Joel Ross has shown at moniquemeloche since 2001, when our first gallery space was inaugurated with his ambitious installation, I Borrowed My Mother’s Bedroom. Subsequent exhibitions have dealt with narrative representations of the dynamics of public and private spaces in a variety of media. Two intertwined and consistent themes run through the artist’s practice over his 20-year career: his fascination with the role of the roadside in the mythos of American culture, and the slipperiness of language.

For his fifth solo exhibition, Ross returns with a series centered on several minimalist text paintings. But I Made These for You: True Stories and Other Objects engages the American landscape and its citizens, vernacular architecture, and familiar tropes of signage, especially the Southern tradition of handmade religious signage and a culture built on roadside messengers. Here, the artist selects characters’ stories to tell that define him. Ross’ voices are often confrontational, however softened by this muted palette, making the text difficult to decipher from a distance. We are made to draw connections to blown-out signs that have narrowly weathered the sun and the rain. This choice underlines his interest in how context and form shape the way a story is understood and re-interpreted over time, and how storytelling shapes one’s beliefs. The contemplative spirit of this body of work, Ross’ first solo exhibition at the gallery since surviving Lymphoma, is evident in the barely visible letterforms. These are physical manifestations of true, poetic, often unflattering, sometimes heartbreaking, accounts of pieces of lives lived.

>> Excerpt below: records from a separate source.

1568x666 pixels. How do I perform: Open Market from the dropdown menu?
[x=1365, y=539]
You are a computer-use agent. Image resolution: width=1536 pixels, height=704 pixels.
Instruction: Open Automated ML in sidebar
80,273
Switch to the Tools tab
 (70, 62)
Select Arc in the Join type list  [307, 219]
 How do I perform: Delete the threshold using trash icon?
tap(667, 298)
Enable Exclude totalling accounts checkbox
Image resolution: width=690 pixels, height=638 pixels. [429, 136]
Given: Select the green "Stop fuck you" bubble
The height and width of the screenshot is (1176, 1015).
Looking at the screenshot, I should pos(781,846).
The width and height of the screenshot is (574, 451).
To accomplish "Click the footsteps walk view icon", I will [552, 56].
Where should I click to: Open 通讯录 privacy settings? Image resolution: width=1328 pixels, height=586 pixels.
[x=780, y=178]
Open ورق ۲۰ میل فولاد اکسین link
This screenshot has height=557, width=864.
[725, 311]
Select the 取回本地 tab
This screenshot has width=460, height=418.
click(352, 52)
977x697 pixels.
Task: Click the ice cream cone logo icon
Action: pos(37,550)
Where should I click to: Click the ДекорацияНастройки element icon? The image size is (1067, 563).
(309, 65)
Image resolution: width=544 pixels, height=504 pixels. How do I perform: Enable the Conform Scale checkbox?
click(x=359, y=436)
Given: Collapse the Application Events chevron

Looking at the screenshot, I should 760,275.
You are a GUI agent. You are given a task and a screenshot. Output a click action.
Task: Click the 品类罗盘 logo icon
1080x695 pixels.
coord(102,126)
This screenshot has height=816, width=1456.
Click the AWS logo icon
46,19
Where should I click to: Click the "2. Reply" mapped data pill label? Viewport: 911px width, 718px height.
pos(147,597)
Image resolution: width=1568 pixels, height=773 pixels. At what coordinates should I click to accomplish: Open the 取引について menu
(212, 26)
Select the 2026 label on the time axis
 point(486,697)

In the artist’s own words, “We survive the day, and then we sit around telling stories about it. It is how we make sense of the world. It is how we arrive at the truth.”

Joel Ross (American, born 1966, lives Urbana, IL) holds an MFA from the Cranbrook Academy of Art in 1992 and a BFA from Tufts University in 1990. Born in Port Arthur, Texas, he is the son of a police sergeant and the grandson of a Baptist preacher. He received a discharge from the United States Marine Corps in 1984. Currently he is an Associate Professor in the School of Art and Design at University of Illinois at Urbana-Champaign. The Rockford Art Museum mounted his first survey exhibition, Deconstructing the American Landscape, in Rockford, IL (2016) and his public art project THE EVER was presented as our second annual “off the wall” exhibition in Chicago (2015). Other solo exhibitions include Tiny Park, Austin, TX (with Jason Creps 2012); moniquemeloche Chicago (with Jason Creps 2012); Beta Pictoris Maus Contemporary Art, Birmingham, AL (2011); moniquemeloche Chicago (2009); Raw + Co Cleveland (2007); Rare Gallery NY (2006); moniquemeloche Chicago (2005); Rare Gallery NY (2001); inaugural show moniquemeloche Chicago (2001); Kavi Gupta (then Vedanta Gallery) Chicago (1999); Pictura Gallery Lunds Sweden (1996); and Chicago Project Room (1996). He has exhibited in group shows internationally including Cranbrook Art Museum MI, University of Alabama, Squire Gallery, Newcastle upon Tyne UK, Keith Talent Gallery London, The Rose Art Museum MA, Lump Gallery Raleigh NC, University of Memphis Art Museum, Hyde Park Art Center Chicago, Krannert Art Museum Champaign IL, University of Buffalo, Arthouse at the Jones Center (now the Contemporary Austin TX), Mills College of Art Museum Boston, Peacock Vistual Arts Center Scotland, Georgia Scherman Projects Toronto, Kent State University, Maier Museum of Art Lynchburg VA, George Adams Gallery NY, James Harris Gallery Seattle, Kentucky Museum of Art and Craft Louisville, and Chicago Cultural Center. His seminal work, Room 28, which is in the permanent collection of The James Hotel Chicago, will be featured in the travelling exhibition, Baggage Claims, opening at the Orlando Museum of Art Fall 2017.